2014-11-15 18:10  Adreas Pezlt was called by ATLAS (Rod?) that SRM was dead.
2014-11-15 18:18  the SRM was manually restarted and the problem went away.  SRM didn't shutdown cleanly and stack-trace of threads show many srmRm operations being processed.
2014-11-16 05:01  dCacheDomain JVM ran out of memory, domain didn't shut down.
2014-11-17 08:19  dCacheDomain was manually restarted.

Since Monday, SRM seems to be behaving correctly again.

rc set max restores

Another problem. You can see pool-manager "rc set max restores". Pool manager realised tried to set to 30,000. No new recalls were created, even though the concurrent number was less.

Xavier will create an RT ticket about this.

2.10 migration

Properties files; may set the max queue to a -ve number if you want to disable.

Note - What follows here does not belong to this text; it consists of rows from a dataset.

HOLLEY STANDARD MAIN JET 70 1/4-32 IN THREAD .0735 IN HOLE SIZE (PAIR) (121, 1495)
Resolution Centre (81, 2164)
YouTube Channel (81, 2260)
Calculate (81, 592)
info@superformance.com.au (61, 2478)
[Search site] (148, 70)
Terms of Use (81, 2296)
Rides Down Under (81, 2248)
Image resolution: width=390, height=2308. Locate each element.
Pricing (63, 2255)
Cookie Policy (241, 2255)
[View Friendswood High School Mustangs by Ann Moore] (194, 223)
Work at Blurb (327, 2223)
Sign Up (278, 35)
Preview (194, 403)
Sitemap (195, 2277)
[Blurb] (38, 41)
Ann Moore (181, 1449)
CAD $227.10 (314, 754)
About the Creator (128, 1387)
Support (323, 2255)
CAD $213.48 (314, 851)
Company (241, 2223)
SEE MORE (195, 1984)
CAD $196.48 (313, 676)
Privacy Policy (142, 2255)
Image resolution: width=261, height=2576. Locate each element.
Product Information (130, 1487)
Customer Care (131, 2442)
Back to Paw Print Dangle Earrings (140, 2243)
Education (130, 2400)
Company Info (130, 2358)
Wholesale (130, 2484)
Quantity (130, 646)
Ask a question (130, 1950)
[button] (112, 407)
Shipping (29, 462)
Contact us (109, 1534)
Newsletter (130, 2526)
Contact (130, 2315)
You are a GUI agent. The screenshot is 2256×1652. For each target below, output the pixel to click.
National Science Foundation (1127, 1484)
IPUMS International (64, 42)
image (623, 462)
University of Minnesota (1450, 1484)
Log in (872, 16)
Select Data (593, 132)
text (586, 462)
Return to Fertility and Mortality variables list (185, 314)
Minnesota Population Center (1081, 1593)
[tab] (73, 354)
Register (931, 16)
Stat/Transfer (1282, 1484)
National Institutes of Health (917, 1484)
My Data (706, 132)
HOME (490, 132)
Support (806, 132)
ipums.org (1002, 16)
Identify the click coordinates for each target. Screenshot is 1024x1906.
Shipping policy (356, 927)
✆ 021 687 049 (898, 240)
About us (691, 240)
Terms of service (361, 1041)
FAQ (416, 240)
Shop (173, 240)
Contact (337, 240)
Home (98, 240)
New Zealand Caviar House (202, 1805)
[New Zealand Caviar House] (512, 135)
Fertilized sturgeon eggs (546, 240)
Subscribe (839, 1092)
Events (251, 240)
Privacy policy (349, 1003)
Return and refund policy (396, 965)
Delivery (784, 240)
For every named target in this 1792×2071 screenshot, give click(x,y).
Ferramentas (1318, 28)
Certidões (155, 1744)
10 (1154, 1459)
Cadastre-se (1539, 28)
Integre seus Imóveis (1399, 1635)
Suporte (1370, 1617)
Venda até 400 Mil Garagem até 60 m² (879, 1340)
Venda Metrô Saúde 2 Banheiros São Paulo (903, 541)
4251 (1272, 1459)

dcap.limit.clients may be set to a negative number, but the effect is not documented in the defaults file.

prestage with dcap

See RT ticket 8532

2.6 dcacheReadonly

dcache.authz.read-only = true

Need to update documentation in dcap defaults so it makes sense.

Changing anon-access to READONLY fixes the issue

WebDAV reporting error

RT # 8543

Looks like a race condition between registering the location in PnfsManager and the pool putting the file entry into the final state.

xrootd plugin

xrootd Plugin FAX

ATLAS and CMS name-to-name plugin. The pool monitoring plugin wasn't run at DESY.

Fermi

Many things.

Last time migration -- Eugint -- did it for the instance -- pool in READ-ONLY state.

IO errors likely due to RAID system.

new issue

"Out of memory alarms" -- stress tests when production was running.

On three pools have out-of-memory errors. ~30 pools had the same thing.

Dmitry was looking into the heap dump; thinks it could be too many movers

Three different alarms in Zabbix: clumping issue, OOM, something-else. OOM error triggered by an OOM being logged in the log file.

30 nodes that were restarted.

CMS uses old dcap library. This is fixed in updated dcap library (that CMS doesn't use) and in dCache versions.

Ganglia plots for pool: memory/RAM usage for pool decreased.

You can watch the number of files in the pool. Rough rule is that a single file using ~1kiB of memory.

Each pool node has 16 GiB; so 5 GiB memory limit per pool.

Each dcap mover has 256 kiB buffer for read/write.

pool unresponsive

Please create a thread dump: 'dcache dump threads' command and send the output to Dmitry.

You can run three pools inside the same JVM; this will save some memory.

Use 'mover ls' through jython to find the number of movers. Ask Dmitry for help in getting it working.

Patches

Patches were discussed; they want to back-port several

NFS

NFS v4.1 --> v4.0. See the problem come back to v4.0

Problem hardware

Hardware admins looking into how to replace the dead disk.

If attached by fibre-channel, then just attach cable to another pool-node and start serving the pool from there.

At DESY, usually have system-disk in a mirror configure (RAID-1), so they can be replaced without shutting down the pool node.

Support tickets for discussion

[Items are added here automagically]

DTNM

Same time, next week.